Crystal spend some times for make tings, that are necessarie only for make abstract machine development. This work well for all app, but for game not.
I thinks that crystal is a very big and well programmed framework, where everyone can learn make a 3d programming.
I think however that if anyone want learn to develop 3D using opengl and all other algoritm for optimization, must create his personal 3D engine.
I repeat Crystal is a very good work!
Claudio.

Hi bgl!

Did you ever measured how many clockcylces a normal “new” or “delete” takes under Windows?

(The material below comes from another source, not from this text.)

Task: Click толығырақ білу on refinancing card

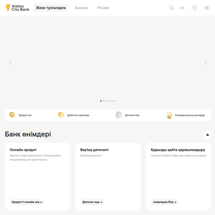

Visual C++ already uses a so called “small block heap” for allocation of small memory chunks. But it uses only 1 megabyte in total to do this (and it is not that much faster eighter…)

Regards,

LG

I am not a programmer nor do i make claim that i understand the logic of programming. Here is where my confusion lies. Chances are if you ask a medical doctor with a PHD. behind his name to do a small operation like removing tha appendix chances are that he can do it.Ask another doctor from another country chances are he can do it also.Why i guess they studied how to do it in med school perhaps. However it is diffrent with programming there are people who are certified programmers and they If one programmer does a Quake3 engine another programmer can’t do it? Did i miss something there?

Well to carry on you analogy if you asked any doctor if he could do a basic surgery most would say yes, however if you asked a normal
family doctor if he could perform a complex kidney transplant or something very new and cutting edge (no pun intend ) he would
not be able to do it. Making a game engine to outperform Quake is not something basic it is more like the complex kidney transplant.
there is no one class that teaches how it do it. Not that I am saying that it can’t be done just that someone will need lots of time and experience to do it.

[This message has been edited by Validus (edited 07-03-2000).]

Originally posted by lgrosshennig:
Did you ever measured how many clockcylces a normal “new” or “delete” takes under Windows?

Yeah, operator new can easily suck. Overriding your operator new() is one of the first performance tuning tricks I’d use for a C++ program that is allocation bound.

The reason I said Tim Sweeny, the borg was that the original poster said that Tim Sweeny had “its” own memory allocator. Last I checked, he was a “he”

Hi bgl!

Glad you found the TS post funny .

Well, just overloading the new operator dosen’t bring you that much when you still use malloc (which uses LocalAlloc() internally).

LocalAlloc() is know to be slow and the memory you got back is only aligned to a DWORD boundary, if you use double’s or MMX/3DNow! datatypes you get an 3 clock penalty on Intel Systems and a 1 clock penalty on AMD for load/store operations.

I usally allocate a large chunk of memory (bigger than 32MB, depending on what I want to do) and do all the allocation / deallocation stuff inside that chunk on my own.

And no, I am not a native english speaker,
it’s an international forum, isn’t it

Regards,

LG

Originally posted by BloodyAngel:
What is the best book that you guys suggest for learning how to do a great engine?

Read Michael Abrash’s
“Zen of Graphics Programming” !!!
mabrash has written Quake2 with Carmack,
so you’ll find much info about BSP,
the lighting model etc…
There are also some words about portals.
This book starts from scratch, so
you won’t learn anything about OpenGL.